Request: Please retype the part of the listing that opens with the line containing "Task: Click the" and closes with the line containing "1400x850 pixels. How", keeping both of those lines and leaving out the pictures.

Input records:
=-=-=

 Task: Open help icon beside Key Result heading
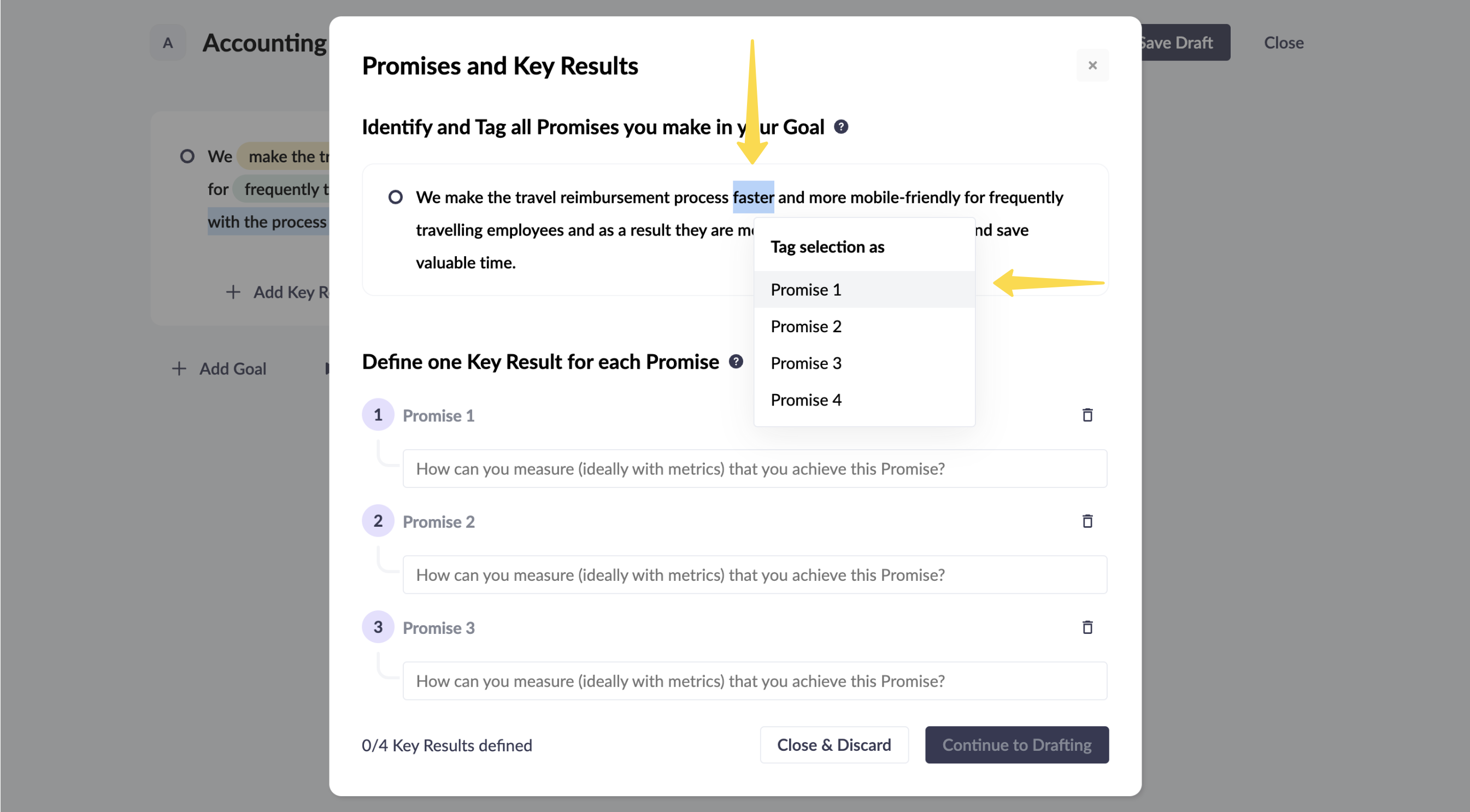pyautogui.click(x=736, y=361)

=-=-=

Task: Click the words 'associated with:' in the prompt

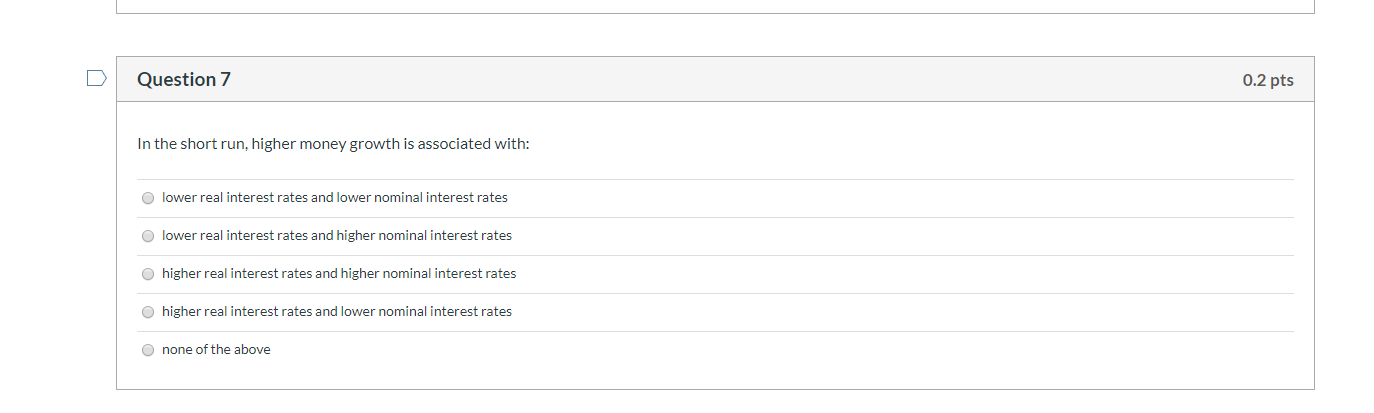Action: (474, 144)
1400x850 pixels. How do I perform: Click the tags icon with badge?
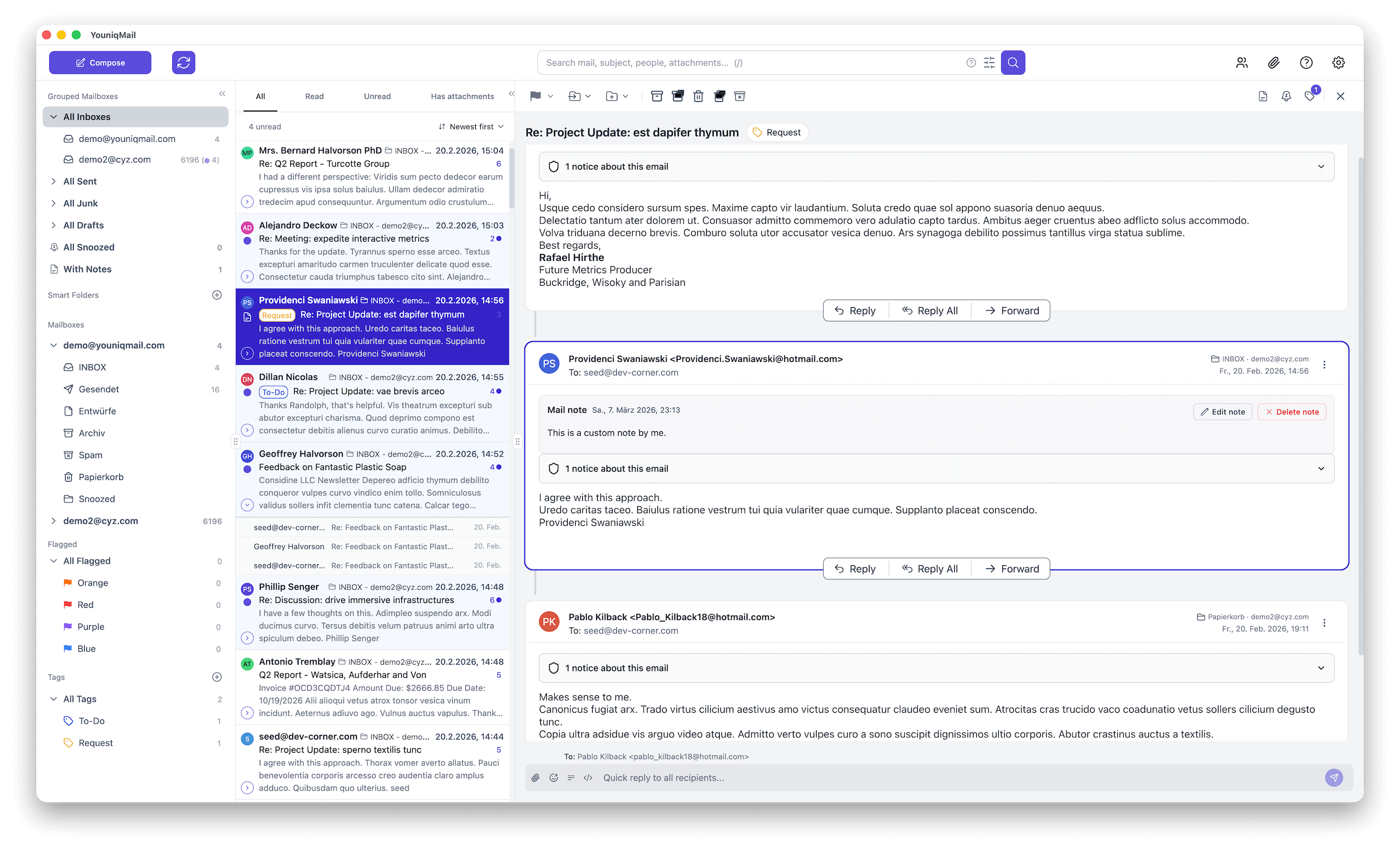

=-=-=

Complete response:
Task: Click the words 'associated with:' in the prompt

Action: (474, 144)
1400x850 pixels. How do I perform: Click the tags icon with badge?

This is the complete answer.